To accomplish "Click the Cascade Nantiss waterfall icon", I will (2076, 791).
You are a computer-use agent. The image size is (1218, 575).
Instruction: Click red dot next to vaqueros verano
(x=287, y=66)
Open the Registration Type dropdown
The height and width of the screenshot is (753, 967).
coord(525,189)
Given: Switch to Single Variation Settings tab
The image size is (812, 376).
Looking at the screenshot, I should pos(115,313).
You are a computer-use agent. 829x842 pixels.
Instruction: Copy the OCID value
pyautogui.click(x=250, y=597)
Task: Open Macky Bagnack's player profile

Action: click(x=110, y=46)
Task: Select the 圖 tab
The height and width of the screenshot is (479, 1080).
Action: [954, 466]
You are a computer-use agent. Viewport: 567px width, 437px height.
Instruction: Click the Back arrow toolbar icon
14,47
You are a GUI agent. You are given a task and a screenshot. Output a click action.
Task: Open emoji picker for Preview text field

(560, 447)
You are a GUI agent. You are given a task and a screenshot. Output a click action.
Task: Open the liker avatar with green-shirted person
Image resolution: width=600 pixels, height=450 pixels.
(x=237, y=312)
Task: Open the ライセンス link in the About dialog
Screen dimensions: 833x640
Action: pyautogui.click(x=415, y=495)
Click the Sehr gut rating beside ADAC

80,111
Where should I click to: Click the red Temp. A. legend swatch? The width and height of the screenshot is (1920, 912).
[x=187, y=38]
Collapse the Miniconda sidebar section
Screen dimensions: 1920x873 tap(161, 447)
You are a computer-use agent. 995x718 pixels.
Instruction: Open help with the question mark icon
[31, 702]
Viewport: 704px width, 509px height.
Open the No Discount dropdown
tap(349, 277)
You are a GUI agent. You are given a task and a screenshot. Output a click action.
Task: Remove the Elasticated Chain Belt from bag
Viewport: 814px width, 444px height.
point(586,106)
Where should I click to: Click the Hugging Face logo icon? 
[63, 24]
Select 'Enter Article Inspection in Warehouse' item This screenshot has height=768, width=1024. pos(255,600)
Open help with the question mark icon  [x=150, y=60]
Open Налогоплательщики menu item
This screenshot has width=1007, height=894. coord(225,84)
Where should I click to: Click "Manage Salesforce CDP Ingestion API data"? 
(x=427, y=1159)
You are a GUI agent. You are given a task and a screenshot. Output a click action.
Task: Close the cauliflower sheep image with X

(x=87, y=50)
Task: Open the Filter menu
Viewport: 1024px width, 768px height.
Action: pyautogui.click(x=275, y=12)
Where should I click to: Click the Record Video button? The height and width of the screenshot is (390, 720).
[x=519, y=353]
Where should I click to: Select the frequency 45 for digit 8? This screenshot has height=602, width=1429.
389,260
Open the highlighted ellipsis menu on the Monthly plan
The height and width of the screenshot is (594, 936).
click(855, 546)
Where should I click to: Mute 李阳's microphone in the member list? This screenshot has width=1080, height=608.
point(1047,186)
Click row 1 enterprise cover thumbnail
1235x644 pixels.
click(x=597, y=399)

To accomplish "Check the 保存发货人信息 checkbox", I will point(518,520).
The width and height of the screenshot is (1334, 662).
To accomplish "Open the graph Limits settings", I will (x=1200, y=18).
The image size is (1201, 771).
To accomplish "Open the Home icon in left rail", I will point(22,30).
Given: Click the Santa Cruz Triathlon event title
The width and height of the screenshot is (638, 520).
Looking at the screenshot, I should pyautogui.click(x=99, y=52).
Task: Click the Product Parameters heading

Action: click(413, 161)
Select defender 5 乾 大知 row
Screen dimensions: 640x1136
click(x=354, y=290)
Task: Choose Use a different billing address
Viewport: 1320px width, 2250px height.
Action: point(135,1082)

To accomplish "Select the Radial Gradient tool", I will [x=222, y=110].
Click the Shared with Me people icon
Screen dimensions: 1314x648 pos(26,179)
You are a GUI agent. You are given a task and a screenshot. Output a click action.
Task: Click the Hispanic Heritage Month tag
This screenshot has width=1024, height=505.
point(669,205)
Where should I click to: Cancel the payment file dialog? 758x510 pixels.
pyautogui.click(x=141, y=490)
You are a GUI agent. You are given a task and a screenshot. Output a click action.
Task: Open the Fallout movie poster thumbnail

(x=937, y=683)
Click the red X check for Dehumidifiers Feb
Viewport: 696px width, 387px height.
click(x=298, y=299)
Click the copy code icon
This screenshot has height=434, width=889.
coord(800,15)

> [EXERCISE]: Send back every record, precisely as written.

> [RESULT]:
To accomplish "Click the Cascade Nantiss waterfall icon", I will (2076, 791).
You are a computer-use agent. The image size is (1218, 575).
Instruction: Click red dot next to vaqueros verano
(x=287, y=66)
Open the Registration Type dropdown
The height and width of the screenshot is (753, 967).
coord(525,189)
Given: Switch to Single Variation Settings tab
The image size is (812, 376).
Looking at the screenshot, I should pos(115,313).
You are a computer-use agent. 829x842 pixels.
Instruction: Copy the OCID value
pyautogui.click(x=250, y=597)
Task: Open Macky Bagnack's player profile

Action: click(x=110, y=46)
Task: Select the 圖 tab
The height and width of the screenshot is (479, 1080).
Action: [954, 466]
You are a computer-use agent. Viewport: 567px width, 437px height.
Instruction: Click the Back arrow toolbar icon
14,47
You are a GUI agent. You are given a task and a screenshot. Output a click action.
Task: Open emoji picker for Preview text field

(560, 447)
You are a GUI agent. You are given a task and a screenshot. Output a click action.
Task: Open the liker avatar with green-shirted person
Image resolution: width=600 pixels, height=450 pixels.
(x=237, y=312)
Task: Open the ライセンス link in the About dialog
Screen dimensions: 833x640
Action: pyautogui.click(x=415, y=495)
Click the Sehr gut rating beside ADAC

80,111
Where should I click to: Click the red Temp. A. legend swatch? The width and height of the screenshot is (1920, 912).
[x=187, y=38]
Collapse the Miniconda sidebar section
Screen dimensions: 1920x873 tap(161, 447)
You are a computer-use agent. 995x718 pixels.
Instruction: Open help with the question mark icon
[31, 702]
Viewport: 704px width, 509px height.
Open the No Discount dropdown
tap(349, 277)
You are a GUI agent. You are given a task and a screenshot. Output a click action.
Task: Remove the Elasticated Chain Belt from bag
Viewport: 814px width, 444px height.
point(586,106)
Where should I click to: Click the Hugging Face logo icon? 
[63, 24]
Select 'Enter Article Inspection in Warehouse' item This screenshot has height=768, width=1024. pos(255,600)
Open help with the question mark icon  [x=150, y=60]
Open Налогоплательщики menu item
This screenshot has width=1007, height=894. coord(225,84)
Where should I click to: Click "Manage Salesforce CDP Ingestion API data"? 
(x=427, y=1159)
You are a GUI agent. You are given a task and a screenshot. Output a click action.
Task: Close the cauliflower sheep image with X

(x=87, y=50)
Task: Open the Filter menu
Viewport: 1024px width, 768px height.
Action: pyautogui.click(x=275, y=12)
Where should I click to: Click the Record Video button? The height and width of the screenshot is (390, 720).
[x=519, y=353]
Where should I click to: Select the frequency 45 for digit 8? This screenshot has height=602, width=1429.
389,260
Open the highlighted ellipsis menu on the Monthly plan
The height and width of the screenshot is (594, 936).
click(855, 546)
Where should I click to: Mute 李阳's microphone in the member list? This screenshot has width=1080, height=608.
point(1047,186)
Click row 1 enterprise cover thumbnail
1235x644 pixels.
click(x=597, y=399)

To accomplish "Check the 保存发货人信息 checkbox", I will point(518,520).
The width and height of the screenshot is (1334, 662).
To accomplish "Open the graph Limits settings", I will (x=1200, y=18).
The image size is (1201, 771).
To accomplish "Open the Home icon in left rail", I will point(22,30).
Given: Click the Santa Cruz Triathlon event title
The width and height of the screenshot is (638, 520).
Looking at the screenshot, I should pyautogui.click(x=99, y=52).
Task: Click the Product Parameters heading

Action: click(413, 161)
Select defender 5 乾 大知 row
Screen dimensions: 640x1136
click(x=354, y=290)
Task: Choose Use a different billing address
Viewport: 1320px width, 2250px height.
Action: point(135,1082)

To accomplish "Select the Radial Gradient tool", I will [x=222, y=110].
Click the Shared with Me people icon
Screen dimensions: 1314x648 pos(26,179)
You are a GUI agent. You are given a task and a screenshot. Output a click action.
Task: Click the Hispanic Heritage Month tag
This screenshot has width=1024, height=505.
point(669,205)
Where should I click to: Cancel the payment file dialog? 758x510 pixels.
pyautogui.click(x=141, y=490)
You are a GUI agent. You are given a task and a screenshot. Output a click action.
Task: Open the Fallout movie poster thumbnail

(x=937, y=683)
Click the red X check for Dehumidifiers Feb
Viewport: 696px width, 387px height.
click(x=298, y=299)
Click the copy code icon
This screenshot has height=434, width=889.
coord(800,15)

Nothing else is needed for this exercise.